Terrorist threat costs student chance of U.S. trip

  • 2001-10-04
  • BNS
TALLINN, VILNIUS - A sixteen-year-old Estonian schoolboy was struck from a list of competitors for a trip to the United States after sending an e-mail to U.S. President George W. Bush threatening to kill him.

The schoolboy from the northeastern town of Ahtme accused the president of the Sept. 11 terror attacks against the World Trade Center and the Pentagon, the newspaper Postimees reported on Oct. 2.

U.S. law enforcement bodies informed Estonian security police of the threatening letter, which was five lines long and was signed "Your Death."

The student said he did not imagine the letter would go beyond his school's server.

Two days after U.S. authorities established from the Internet address that the letter came from Estonia the boy admitted his act to security police.

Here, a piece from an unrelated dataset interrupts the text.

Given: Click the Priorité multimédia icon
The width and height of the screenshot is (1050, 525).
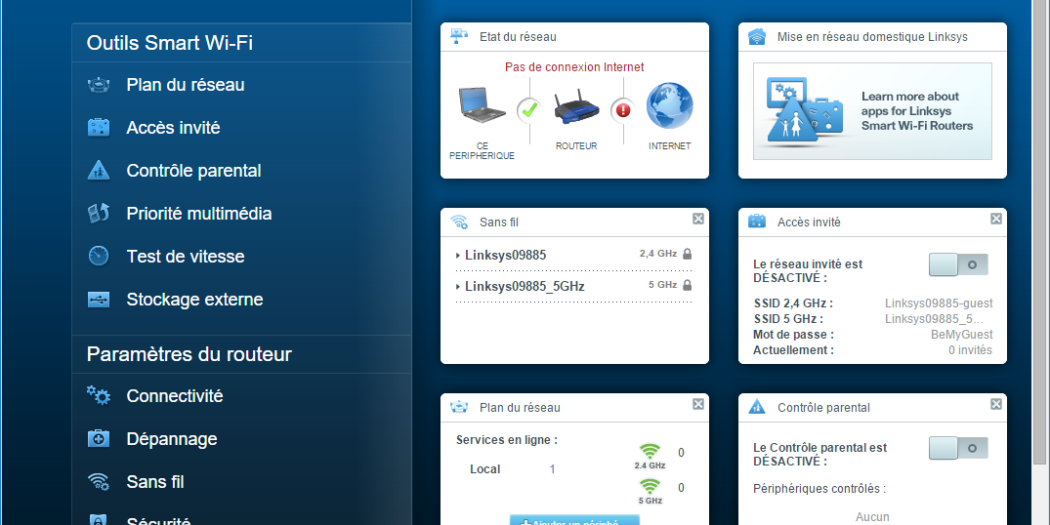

The letter ruined the boys' chances of taking part in an international competition in mathematics in the United States. His parents may be fined.

But the head of the boy's school had only good words for him, saying he was well-behaved and one of the best students in the school.

The boy himself said he sincerely regretted his act.

In the same week a Lithuanian man was imprisoned in the United States after making a similar non-serious threat. The man will most likely have to leave the country after joking about hijacking a plane and crashing it into Chicago's Sears Tower, Lietuvos Rytas reported on Oct. 2.

The newspaper said that 23-year-old Liutauras Padalevicius ran into trouble during a party at a nightclub in Omaha, Nebraska, last week.

Padalevicius, a Chicago-based vacuum cleaner salesman, went to the nightclub with three friends on the eve of his flight back to Chicago from a vacation in Omaha.

According to Lietuvos Rytas, staff at the night club heard the inebriated Padalevicius talking about his hijacking plans and immediately called local police, who have been more sensitive about terrorist threats following the Sept. 11 attacks.

Police officers soon arrived at the nightclub, detained the Lithuanian and took him to Omaha police station for interrogation by both local authorities and the FBI. Padalevicius was later placed in custody at Douglas County Jail.

The next day Douglas County prosecutors announced no criminal charges would be pressed due to a lack of evidence. Another officer was quoted as saying that the statements resulted from his having drunk too much.

But ever since the Federal Immigration and Naturalization Service took an interest in the case Padalevicius has been detained in prison in the Midwest, charged with failing to leave the country on the expiration of his residence permit.